• _TASK OBJECTIVE_
Rewrite every line from the one containing "This screenshot has width=1024, height=618." down to the one containing "(x=270, y=18)", both included, and add 139 to each coordinate in the answers. Leave the pictures out of your version.

• _DATA FOR THIS EXERCISE_
— Begin —

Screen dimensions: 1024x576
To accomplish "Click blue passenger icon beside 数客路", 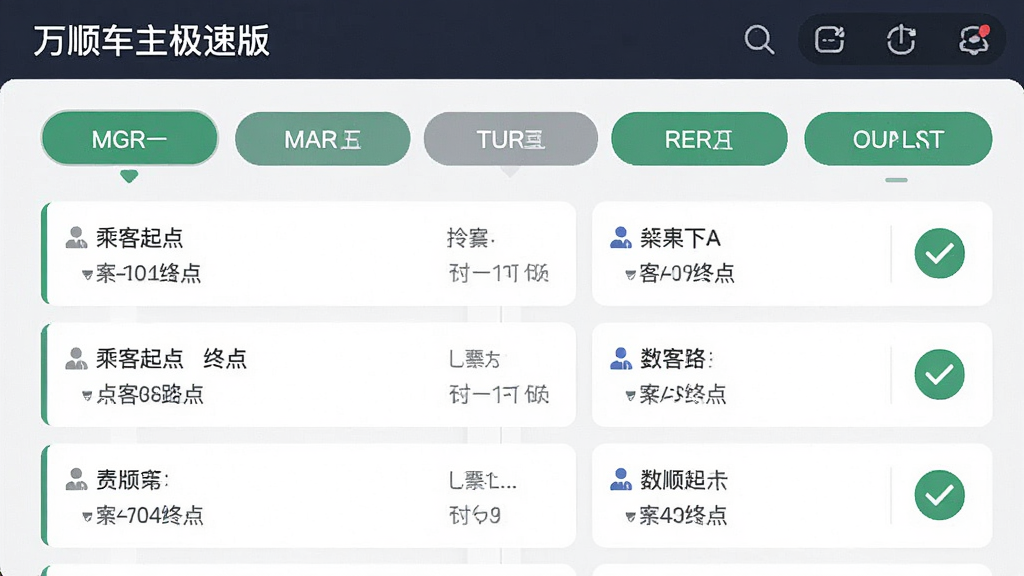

— End —
— Begin —

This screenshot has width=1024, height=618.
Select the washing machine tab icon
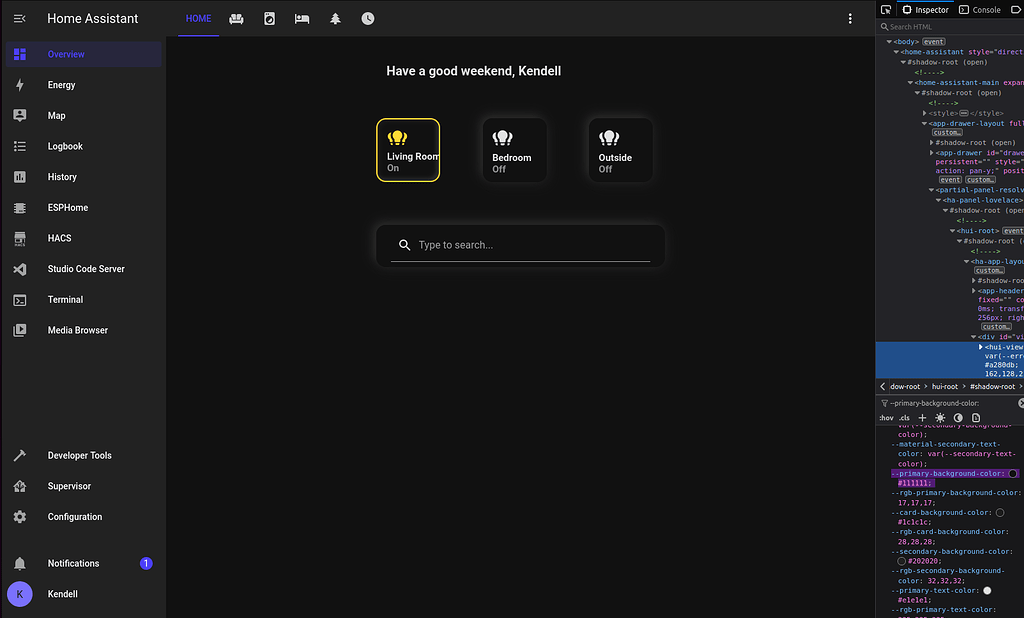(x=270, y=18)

— End —

• _THE REPLY_
This screenshot has width=1024, height=618.
Select the washing machine tab icon
(x=409, y=157)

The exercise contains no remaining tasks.